Stored items:
____________

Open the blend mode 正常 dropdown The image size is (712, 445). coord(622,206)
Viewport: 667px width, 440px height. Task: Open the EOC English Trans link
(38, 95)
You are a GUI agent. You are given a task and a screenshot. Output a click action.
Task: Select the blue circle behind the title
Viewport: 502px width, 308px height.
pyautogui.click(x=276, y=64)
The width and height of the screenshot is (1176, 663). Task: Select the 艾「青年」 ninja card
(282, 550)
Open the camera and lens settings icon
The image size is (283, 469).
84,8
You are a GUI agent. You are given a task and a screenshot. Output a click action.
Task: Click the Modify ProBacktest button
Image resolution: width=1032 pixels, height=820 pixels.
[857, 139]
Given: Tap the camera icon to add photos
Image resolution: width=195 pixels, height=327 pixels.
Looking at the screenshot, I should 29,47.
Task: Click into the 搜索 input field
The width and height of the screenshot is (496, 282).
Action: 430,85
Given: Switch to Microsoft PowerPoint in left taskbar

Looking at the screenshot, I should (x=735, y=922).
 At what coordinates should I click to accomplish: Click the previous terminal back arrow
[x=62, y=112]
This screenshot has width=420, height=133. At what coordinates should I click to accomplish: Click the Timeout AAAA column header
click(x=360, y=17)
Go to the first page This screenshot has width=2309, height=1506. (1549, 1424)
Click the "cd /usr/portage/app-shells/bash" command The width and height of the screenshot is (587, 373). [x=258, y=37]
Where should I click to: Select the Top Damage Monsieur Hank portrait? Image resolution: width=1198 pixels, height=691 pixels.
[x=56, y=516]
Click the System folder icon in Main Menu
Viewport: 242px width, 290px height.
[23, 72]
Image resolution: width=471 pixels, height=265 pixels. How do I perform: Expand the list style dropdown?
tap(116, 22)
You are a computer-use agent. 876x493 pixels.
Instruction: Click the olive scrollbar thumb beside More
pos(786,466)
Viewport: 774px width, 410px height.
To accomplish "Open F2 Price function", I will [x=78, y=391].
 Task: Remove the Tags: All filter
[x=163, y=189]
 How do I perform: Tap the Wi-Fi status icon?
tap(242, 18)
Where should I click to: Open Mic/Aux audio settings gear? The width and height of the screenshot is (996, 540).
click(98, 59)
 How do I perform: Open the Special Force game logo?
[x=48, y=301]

____________

Exercise instructions
Each of the lines above should be printed again precisely as it reads.

Answer section
Open the blend mode 正常 dropdown The image size is (712, 445). coord(622,206)
Viewport: 667px width, 440px height. Task: Open the EOC English Trans link
(38, 95)
You are a GUI agent. You are given a task and a screenshot. Output a click action.
Task: Select the blue circle behind the title
Viewport: 502px width, 308px height.
pyautogui.click(x=276, y=64)
The width and height of the screenshot is (1176, 663). Task: Select the 艾「青年」 ninja card
(282, 550)
Open the camera and lens settings icon
The image size is (283, 469).
84,8
You are a GUI agent. You are given a task and a screenshot. Output a click action.
Task: Click the Modify ProBacktest button
Image resolution: width=1032 pixels, height=820 pixels.
[857, 139]
Given: Tap the camera icon to add photos
Image resolution: width=195 pixels, height=327 pixels.
Looking at the screenshot, I should 29,47.
Task: Click into the 搜索 input field
The width and height of the screenshot is (496, 282).
Action: 430,85
Given: Switch to Microsoft PowerPoint in left taskbar

Looking at the screenshot, I should (x=735, y=922).
 At what coordinates should I click to accomplish: Click the previous terminal back arrow
[x=62, y=112]
This screenshot has width=420, height=133. At what coordinates should I click to accomplish: Click the Timeout AAAA column header
click(x=360, y=17)
Go to the first page This screenshot has width=2309, height=1506. (1549, 1424)
Click the "cd /usr/portage/app-shells/bash" command The width and height of the screenshot is (587, 373). [x=258, y=37]
Where should I click to: Select the Top Damage Monsieur Hank portrait? Image resolution: width=1198 pixels, height=691 pixels.
[x=56, y=516]
Click the System folder icon in Main Menu
Viewport: 242px width, 290px height.
[23, 72]
Image resolution: width=471 pixels, height=265 pixels. How do I perform: Expand the list style dropdown?
tap(116, 22)
You are a computer-use agent. 876x493 pixels.
Instruction: Click the olive scrollbar thumb beside More
pos(786,466)
Viewport: 774px width, 410px height.
To accomplish "Open F2 Price function", I will [x=78, y=391].
 Task: Remove the Tags: All filter
[x=163, y=189]
 How do I perform: Tap the Wi-Fi status icon?
tap(242, 18)
Where should I click to: Open Mic/Aux audio settings gear? The width and height of the screenshot is (996, 540).
click(98, 59)
 How do I perform: Open the Special Force game logo?
[x=48, y=301]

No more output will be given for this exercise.